Stored data:
/---

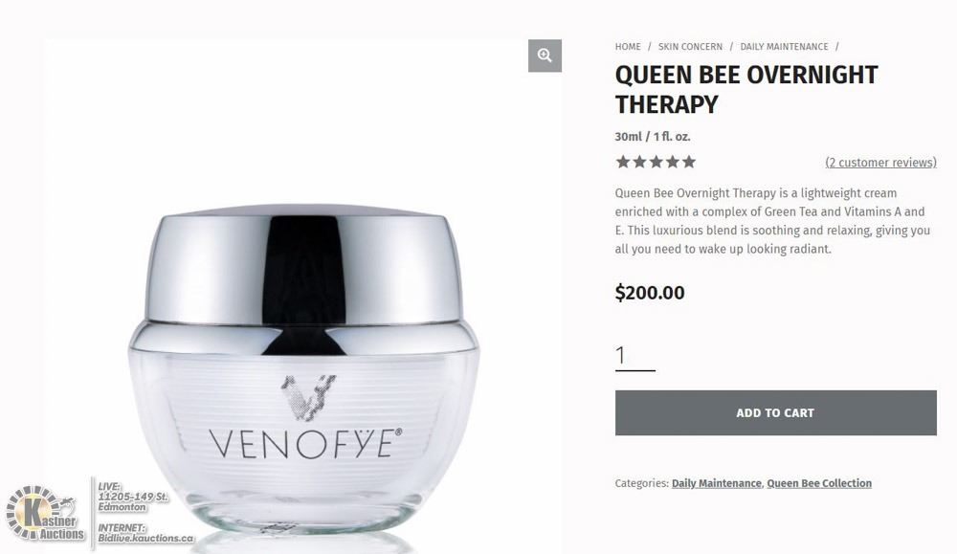957x554 pixels.
Task: Add product to cart
Action: click(x=775, y=413)
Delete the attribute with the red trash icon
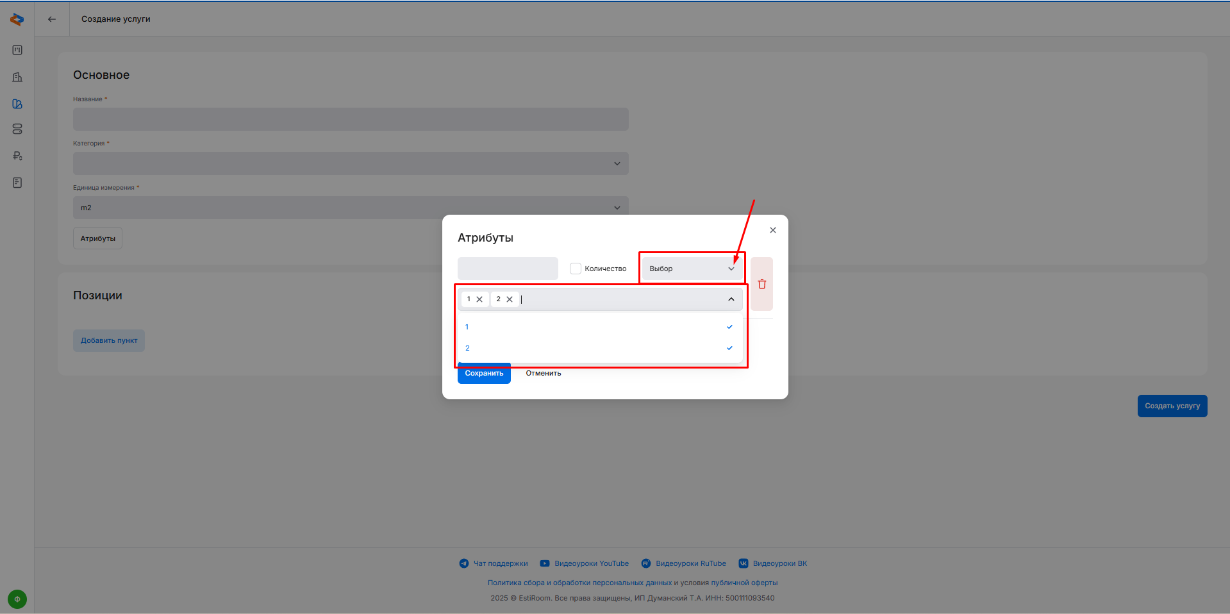1230x614 pixels. click(761, 284)
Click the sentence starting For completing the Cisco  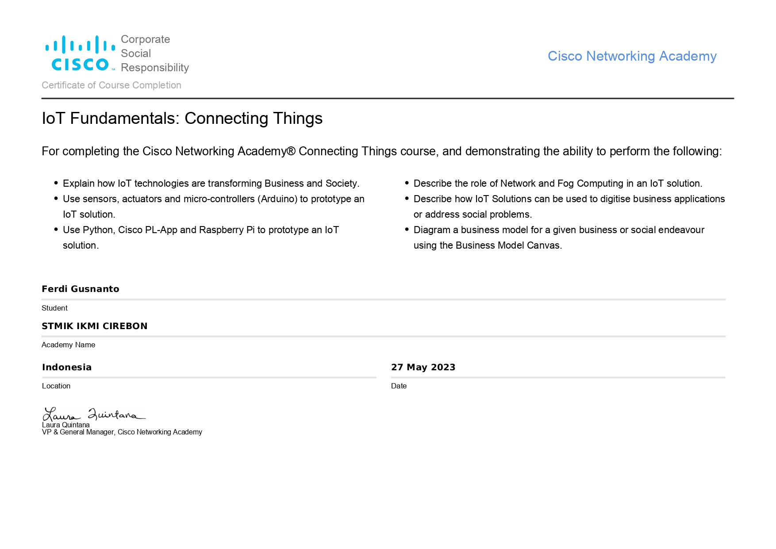[381, 151]
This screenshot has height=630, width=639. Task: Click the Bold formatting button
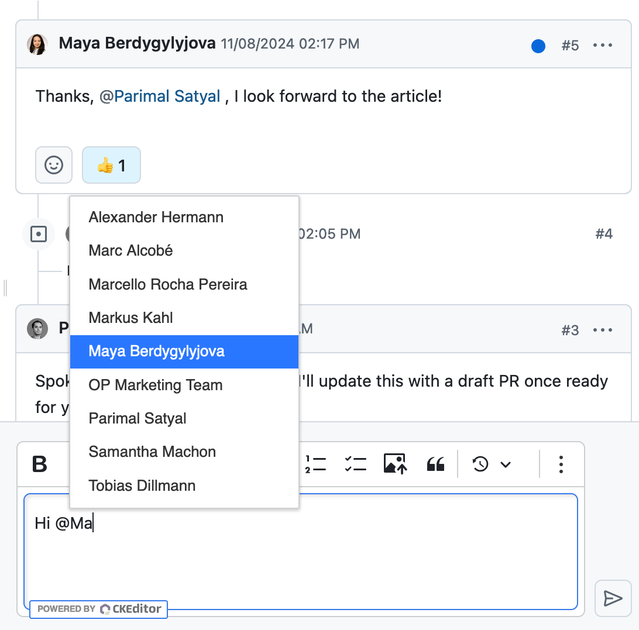coord(40,464)
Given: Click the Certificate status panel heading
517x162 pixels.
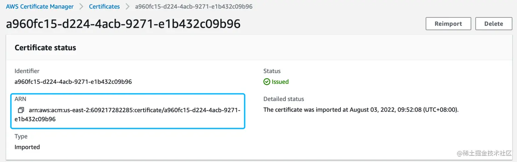Looking at the screenshot, I should [x=45, y=48].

\---

■ Try it: Every line from the one holding "Given: Click the" through the last line of the entries above, and nothing else, is to be restated word for word. Pictures stay out.

■ Written solution:
Given: Click the Certificate status panel heading
517x162 pixels.
Looking at the screenshot, I should [x=45, y=48].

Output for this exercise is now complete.